* _PROBLEM DESCRIPTION_: Return only the lines running from the first line of the listing through the one with "psicología (283, 378)", unchanged.

* _RECORDS FOR THE EXERCISE_:
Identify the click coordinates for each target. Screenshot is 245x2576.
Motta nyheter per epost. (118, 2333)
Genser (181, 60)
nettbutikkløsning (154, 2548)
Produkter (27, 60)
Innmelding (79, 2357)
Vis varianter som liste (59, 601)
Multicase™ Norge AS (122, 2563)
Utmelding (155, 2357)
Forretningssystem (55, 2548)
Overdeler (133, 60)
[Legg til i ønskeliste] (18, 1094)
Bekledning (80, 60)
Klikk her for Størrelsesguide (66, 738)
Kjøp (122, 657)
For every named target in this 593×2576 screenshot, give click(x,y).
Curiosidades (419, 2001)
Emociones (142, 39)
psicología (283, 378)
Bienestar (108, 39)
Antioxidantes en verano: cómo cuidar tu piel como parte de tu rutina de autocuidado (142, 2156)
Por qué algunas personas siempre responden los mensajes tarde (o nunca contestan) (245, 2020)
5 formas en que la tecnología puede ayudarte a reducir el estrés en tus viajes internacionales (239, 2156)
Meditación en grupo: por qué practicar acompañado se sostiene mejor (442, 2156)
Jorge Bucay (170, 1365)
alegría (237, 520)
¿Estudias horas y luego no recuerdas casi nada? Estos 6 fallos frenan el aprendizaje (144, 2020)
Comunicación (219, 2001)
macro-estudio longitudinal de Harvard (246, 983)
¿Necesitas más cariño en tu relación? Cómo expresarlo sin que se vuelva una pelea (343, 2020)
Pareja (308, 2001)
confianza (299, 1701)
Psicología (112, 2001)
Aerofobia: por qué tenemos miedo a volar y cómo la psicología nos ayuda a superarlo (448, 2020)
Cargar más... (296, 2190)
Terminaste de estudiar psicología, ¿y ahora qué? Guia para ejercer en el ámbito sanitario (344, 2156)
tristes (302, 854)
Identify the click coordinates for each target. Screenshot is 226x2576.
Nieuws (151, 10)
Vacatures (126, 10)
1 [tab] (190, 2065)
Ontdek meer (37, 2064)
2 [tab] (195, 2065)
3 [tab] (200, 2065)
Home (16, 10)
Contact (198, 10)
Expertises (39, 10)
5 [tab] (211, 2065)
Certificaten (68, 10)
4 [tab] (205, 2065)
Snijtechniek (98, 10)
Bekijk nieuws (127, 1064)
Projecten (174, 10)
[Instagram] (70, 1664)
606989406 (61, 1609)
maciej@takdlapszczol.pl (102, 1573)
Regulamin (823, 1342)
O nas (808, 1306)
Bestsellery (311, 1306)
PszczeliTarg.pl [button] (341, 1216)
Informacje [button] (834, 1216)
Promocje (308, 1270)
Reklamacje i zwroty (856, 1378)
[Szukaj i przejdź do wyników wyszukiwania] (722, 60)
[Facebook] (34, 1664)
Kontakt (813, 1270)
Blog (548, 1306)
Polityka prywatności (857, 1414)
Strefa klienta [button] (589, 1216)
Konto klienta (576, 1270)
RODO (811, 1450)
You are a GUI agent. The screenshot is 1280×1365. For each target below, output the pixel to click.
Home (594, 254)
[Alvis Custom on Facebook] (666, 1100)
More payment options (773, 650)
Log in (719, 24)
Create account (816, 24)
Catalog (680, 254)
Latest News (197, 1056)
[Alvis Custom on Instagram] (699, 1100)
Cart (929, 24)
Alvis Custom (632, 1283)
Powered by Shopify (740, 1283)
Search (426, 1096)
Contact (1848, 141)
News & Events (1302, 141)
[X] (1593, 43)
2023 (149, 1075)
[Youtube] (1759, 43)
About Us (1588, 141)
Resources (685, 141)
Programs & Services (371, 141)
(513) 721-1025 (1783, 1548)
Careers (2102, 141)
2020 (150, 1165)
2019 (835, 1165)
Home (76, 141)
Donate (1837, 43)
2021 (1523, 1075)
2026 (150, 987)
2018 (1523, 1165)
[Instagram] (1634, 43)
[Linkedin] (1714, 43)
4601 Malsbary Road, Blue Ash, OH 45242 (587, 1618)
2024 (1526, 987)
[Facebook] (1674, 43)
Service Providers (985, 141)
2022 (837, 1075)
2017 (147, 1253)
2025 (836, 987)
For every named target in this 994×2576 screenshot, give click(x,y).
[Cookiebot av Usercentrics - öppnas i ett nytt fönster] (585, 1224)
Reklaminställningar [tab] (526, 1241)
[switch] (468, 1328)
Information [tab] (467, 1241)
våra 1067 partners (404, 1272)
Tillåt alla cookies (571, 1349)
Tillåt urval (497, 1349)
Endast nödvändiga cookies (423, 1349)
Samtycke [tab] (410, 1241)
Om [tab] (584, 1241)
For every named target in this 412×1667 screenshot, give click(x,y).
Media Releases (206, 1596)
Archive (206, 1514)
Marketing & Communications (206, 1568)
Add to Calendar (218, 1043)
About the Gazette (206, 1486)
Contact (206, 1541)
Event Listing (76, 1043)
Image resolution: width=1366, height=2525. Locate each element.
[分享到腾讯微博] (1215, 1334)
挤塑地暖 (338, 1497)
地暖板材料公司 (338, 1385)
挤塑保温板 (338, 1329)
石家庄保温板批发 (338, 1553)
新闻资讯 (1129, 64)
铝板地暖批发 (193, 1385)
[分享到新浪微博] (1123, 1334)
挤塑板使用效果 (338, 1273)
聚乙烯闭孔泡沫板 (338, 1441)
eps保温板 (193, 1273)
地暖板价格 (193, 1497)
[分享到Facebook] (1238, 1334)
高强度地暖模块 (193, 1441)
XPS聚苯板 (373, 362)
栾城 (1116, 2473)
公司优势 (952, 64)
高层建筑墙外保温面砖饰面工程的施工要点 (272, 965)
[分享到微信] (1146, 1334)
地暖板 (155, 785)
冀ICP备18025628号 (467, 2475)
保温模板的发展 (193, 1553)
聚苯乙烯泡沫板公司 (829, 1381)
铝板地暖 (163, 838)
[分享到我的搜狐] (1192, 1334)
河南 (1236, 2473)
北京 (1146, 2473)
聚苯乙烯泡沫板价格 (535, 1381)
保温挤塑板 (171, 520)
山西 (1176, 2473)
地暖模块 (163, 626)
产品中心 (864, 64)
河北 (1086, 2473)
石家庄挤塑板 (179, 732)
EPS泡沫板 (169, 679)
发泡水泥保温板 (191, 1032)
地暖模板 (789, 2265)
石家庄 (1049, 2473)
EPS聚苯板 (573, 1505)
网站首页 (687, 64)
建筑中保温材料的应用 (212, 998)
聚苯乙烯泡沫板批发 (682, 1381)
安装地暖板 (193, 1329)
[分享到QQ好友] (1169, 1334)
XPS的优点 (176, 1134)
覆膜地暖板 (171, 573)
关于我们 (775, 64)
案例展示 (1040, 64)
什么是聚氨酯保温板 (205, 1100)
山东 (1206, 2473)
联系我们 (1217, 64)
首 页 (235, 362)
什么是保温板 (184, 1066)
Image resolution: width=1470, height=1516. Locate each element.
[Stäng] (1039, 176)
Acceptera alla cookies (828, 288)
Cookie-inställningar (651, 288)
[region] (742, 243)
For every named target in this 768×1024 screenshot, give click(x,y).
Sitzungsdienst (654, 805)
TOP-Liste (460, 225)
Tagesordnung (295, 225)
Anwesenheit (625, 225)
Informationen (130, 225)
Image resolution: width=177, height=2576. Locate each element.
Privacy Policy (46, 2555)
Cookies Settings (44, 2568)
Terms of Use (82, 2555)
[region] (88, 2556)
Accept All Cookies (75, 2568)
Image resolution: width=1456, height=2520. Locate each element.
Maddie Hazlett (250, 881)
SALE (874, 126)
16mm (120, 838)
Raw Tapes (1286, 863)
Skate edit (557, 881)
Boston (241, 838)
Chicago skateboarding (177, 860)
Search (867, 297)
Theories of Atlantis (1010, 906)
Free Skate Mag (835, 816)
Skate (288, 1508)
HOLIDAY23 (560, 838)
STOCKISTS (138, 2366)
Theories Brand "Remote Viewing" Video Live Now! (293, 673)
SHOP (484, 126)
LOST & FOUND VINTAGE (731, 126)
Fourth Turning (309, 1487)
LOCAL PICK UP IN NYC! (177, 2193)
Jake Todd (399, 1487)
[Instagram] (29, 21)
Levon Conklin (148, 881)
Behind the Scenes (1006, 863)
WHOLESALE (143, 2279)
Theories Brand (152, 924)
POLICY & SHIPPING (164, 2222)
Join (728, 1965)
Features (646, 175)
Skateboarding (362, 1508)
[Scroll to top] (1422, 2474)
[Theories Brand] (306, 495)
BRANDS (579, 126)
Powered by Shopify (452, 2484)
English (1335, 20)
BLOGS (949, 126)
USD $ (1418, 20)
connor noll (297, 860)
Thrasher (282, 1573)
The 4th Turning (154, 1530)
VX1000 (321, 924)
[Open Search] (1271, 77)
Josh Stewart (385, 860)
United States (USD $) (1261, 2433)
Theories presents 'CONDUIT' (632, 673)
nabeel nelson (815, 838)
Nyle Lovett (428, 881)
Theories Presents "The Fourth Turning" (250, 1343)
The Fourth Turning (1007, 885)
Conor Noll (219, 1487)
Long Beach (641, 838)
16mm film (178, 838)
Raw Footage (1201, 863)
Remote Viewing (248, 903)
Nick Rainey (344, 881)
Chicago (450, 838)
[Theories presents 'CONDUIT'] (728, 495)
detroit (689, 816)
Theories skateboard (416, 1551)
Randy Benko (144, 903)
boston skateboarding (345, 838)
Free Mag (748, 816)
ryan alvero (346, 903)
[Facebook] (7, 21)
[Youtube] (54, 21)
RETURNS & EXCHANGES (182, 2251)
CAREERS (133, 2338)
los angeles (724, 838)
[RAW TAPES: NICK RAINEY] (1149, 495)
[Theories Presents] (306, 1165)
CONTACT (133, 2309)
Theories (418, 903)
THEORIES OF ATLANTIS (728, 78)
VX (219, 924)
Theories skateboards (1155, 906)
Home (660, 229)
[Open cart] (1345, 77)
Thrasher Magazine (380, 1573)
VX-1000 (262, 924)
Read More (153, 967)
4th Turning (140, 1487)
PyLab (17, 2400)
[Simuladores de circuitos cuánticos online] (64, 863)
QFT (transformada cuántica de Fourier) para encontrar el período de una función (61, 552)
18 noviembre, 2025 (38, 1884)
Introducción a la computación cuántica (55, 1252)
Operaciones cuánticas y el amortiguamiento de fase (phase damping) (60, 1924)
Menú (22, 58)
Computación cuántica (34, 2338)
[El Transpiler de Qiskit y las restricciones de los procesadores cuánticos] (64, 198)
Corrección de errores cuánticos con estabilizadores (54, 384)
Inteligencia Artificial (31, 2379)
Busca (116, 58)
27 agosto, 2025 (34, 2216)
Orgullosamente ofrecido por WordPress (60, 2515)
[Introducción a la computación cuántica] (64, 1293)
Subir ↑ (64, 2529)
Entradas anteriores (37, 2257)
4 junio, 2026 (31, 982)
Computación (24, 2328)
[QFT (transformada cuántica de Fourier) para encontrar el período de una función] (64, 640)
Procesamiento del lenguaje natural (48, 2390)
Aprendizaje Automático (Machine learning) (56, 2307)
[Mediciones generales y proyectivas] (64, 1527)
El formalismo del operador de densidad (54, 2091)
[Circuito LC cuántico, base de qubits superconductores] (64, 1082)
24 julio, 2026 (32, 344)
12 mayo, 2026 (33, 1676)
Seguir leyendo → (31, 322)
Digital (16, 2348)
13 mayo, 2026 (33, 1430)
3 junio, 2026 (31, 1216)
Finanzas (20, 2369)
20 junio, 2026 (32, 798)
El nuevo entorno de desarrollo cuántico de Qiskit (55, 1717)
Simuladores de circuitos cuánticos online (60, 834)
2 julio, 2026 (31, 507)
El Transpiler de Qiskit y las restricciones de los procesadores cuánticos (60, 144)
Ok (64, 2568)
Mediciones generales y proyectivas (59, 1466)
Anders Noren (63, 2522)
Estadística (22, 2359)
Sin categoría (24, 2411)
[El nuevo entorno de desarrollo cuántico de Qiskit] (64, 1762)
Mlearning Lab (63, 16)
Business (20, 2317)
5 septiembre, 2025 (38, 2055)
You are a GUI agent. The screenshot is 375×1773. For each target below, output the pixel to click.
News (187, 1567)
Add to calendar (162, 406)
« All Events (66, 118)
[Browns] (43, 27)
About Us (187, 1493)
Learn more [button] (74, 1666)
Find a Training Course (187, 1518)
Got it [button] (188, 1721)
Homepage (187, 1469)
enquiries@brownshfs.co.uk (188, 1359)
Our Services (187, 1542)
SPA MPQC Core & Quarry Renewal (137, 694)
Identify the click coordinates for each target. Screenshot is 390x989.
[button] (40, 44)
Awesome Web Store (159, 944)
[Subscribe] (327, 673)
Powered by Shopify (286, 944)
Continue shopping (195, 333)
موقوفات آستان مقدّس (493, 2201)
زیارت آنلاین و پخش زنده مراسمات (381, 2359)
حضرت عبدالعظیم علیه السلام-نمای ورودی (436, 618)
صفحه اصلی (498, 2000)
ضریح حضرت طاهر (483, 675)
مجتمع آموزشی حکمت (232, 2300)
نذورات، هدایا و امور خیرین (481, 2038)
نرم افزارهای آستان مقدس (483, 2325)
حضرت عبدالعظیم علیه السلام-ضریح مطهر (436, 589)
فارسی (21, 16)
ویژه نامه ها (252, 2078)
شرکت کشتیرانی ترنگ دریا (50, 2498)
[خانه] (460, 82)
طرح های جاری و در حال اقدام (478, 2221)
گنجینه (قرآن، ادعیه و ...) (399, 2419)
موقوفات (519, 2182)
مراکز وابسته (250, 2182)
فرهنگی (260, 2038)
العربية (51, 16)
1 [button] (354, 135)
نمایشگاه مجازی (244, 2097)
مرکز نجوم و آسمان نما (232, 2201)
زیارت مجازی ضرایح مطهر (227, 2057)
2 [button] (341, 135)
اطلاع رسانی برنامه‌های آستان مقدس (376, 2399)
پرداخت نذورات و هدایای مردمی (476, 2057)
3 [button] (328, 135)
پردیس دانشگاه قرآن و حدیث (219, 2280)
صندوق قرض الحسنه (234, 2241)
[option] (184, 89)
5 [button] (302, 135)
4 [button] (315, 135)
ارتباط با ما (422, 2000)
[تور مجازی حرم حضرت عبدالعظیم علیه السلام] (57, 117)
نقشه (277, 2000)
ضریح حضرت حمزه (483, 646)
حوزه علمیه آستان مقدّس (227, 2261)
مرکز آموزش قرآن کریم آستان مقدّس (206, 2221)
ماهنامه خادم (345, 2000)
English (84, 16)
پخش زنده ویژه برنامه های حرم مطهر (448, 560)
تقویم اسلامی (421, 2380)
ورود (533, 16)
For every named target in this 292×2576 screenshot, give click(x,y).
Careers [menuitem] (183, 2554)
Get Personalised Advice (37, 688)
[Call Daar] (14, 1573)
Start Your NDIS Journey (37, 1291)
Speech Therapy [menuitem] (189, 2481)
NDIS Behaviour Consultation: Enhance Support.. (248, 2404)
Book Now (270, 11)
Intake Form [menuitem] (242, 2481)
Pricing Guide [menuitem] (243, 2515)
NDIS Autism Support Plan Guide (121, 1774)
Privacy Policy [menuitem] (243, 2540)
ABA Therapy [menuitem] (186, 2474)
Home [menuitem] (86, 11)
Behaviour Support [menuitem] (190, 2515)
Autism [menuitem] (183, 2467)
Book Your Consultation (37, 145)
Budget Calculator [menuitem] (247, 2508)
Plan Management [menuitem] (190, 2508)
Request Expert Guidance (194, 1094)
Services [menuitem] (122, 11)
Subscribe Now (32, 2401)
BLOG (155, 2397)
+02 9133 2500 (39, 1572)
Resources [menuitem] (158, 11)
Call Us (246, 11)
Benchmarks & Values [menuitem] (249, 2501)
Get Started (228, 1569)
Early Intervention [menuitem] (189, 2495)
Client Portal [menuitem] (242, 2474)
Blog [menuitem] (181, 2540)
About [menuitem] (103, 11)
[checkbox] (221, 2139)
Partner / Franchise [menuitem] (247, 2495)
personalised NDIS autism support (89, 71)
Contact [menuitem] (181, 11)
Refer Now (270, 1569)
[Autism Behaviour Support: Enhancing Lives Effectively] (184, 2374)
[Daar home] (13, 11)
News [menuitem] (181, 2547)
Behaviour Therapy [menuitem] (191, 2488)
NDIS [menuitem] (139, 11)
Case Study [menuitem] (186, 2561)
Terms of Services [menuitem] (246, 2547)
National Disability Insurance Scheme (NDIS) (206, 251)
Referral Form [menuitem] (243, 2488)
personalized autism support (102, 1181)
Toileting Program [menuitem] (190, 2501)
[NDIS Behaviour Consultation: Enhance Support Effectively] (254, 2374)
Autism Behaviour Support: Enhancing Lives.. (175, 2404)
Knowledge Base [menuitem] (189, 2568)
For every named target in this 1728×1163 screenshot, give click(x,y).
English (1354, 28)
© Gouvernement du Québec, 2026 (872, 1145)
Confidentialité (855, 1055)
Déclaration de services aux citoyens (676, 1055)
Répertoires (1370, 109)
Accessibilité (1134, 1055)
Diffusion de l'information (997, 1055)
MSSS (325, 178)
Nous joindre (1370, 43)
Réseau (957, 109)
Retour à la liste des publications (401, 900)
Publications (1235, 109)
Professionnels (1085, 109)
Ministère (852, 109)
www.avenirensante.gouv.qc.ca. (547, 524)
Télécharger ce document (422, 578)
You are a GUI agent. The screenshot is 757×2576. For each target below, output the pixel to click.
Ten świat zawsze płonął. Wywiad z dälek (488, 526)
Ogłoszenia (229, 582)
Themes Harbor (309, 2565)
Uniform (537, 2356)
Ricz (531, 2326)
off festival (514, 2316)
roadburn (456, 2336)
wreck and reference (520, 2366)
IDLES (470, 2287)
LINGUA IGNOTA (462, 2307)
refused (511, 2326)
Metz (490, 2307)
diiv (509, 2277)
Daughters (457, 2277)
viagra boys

* _RESULT OF THE EXERCISE_:
Identify the click coordinates for each target. Screenshot is 245x2576.
Motta nyheter per epost. (118, 2333)
Genser (181, 60)
nettbutikkløsning (154, 2548)
Produkter (27, 60)
Innmelding (79, 2357)
Vis varianter som liste (59, 601)
Multicase™ Norge AS (122, 2563)
Utmelding (155, 2357)
Forretningssystem (55, 2548)
Overdeler (133, 60)
[Legg til i ønskeliste] (18, 1094)
Bekledning (80, 60)
Klikk her for Størrelsesguide (66, 738)
Kjøp (122, 657)
For every named target in this 593×2576 screenshot, give click(x,y).
Curiosidades (419, 2001)
Emociones (142, 39)
psicología (283, 378)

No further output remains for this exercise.